Get Lambdas out of VPC
Unless it’s really necessary (for instance, to access resources within a VPC) try to get your Lambdas running outside of your VPC, as the attachment of the ENI interfaces can have a huge impact on cold start times.
In these experiments run by Alessandro Morandi, he found that a Lambda with 3GB of memory took up to 30x longer to invoke from a cold start when inside a VPC compared to outside a VPC.
And as Yan Cui pointed out in a recent article, while VPCs provide necessary protection to EC2s, they aren’t required to provide that kind of security to Lambdas.
Following the recent announcement by AWS (September 2019), it seems that performance issues affecting Lambdas inside VPCs could soon be a thing of the past. Leveraging Hyperplane, the Network Function Virtualization platform, AWS is claiming “dramatic improvements to [Lambda] function startup performance” inside VPCs.

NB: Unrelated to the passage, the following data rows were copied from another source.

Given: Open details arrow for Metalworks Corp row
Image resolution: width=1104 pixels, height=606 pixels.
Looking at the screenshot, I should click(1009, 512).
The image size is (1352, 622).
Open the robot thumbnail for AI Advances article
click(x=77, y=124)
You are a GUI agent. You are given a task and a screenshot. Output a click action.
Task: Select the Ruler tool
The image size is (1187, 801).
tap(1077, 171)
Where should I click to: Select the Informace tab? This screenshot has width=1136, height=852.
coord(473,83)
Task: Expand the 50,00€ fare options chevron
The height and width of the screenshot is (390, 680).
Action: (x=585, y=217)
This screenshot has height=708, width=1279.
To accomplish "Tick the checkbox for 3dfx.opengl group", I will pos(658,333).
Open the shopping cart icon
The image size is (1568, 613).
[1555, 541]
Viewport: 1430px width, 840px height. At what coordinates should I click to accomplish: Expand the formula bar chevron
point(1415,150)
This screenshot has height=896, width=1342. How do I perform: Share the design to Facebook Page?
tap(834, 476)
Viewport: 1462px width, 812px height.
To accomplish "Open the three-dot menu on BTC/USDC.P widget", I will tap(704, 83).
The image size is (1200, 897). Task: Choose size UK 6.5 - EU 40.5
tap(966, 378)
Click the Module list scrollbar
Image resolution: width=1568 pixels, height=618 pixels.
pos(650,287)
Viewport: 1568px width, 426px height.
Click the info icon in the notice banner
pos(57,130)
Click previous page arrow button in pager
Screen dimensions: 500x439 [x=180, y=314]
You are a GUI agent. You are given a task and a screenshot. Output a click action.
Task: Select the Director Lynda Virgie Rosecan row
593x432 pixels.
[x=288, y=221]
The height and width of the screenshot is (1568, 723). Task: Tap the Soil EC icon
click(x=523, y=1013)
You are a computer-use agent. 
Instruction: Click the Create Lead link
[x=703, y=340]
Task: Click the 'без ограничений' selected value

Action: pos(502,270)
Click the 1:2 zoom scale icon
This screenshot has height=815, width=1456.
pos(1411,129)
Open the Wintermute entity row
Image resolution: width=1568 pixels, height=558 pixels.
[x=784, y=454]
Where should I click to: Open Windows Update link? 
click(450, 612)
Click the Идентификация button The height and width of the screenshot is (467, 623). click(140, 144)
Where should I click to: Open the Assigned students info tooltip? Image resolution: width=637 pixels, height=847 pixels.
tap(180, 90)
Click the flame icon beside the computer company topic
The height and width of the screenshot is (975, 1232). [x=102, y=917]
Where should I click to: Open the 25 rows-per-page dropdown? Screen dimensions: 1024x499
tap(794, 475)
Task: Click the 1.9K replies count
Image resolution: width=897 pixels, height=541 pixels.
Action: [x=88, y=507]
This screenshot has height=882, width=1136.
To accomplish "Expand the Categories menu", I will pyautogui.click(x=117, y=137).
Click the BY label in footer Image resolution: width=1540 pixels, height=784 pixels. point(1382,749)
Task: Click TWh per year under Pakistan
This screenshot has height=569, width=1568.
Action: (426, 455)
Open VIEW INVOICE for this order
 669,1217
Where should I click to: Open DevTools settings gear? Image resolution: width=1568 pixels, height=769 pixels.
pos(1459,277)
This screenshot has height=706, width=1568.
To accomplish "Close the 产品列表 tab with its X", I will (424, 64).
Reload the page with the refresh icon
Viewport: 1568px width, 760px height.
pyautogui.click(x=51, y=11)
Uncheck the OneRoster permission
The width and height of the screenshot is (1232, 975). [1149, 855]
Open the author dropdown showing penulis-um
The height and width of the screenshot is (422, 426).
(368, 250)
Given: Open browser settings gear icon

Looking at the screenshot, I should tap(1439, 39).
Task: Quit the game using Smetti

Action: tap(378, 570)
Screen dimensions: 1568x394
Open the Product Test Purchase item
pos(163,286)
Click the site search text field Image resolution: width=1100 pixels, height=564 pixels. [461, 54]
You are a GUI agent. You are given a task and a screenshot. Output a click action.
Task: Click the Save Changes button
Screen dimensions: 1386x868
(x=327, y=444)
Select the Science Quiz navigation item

It all looks very promising, but we’ll wait until the update is fully rolled out over the next couple months before changing our recommendations.
As we’ve seen, there are a variety of ways to reduce the impact of cold starts, but unfortunately none of them can be relied upon to completely solve the problem in every situation.
The best advice is to monitor your application and focus most effort only on the cold starts that have a direct effect on user experience or the smooth running of your application.
Lambda cold start times have become something of an obsession of the first wave of serverless adopters, and that’s not likely to change anytime soon. It’s one of the few niggles affecting a really exciting new way to build software.
But there’s little doubt that Amazon (and the other cloud platform providers) will continue to work away on this problem until it’s no longer an issue. And when they do, you can be sure that we will be raising a frosty beer in their honor!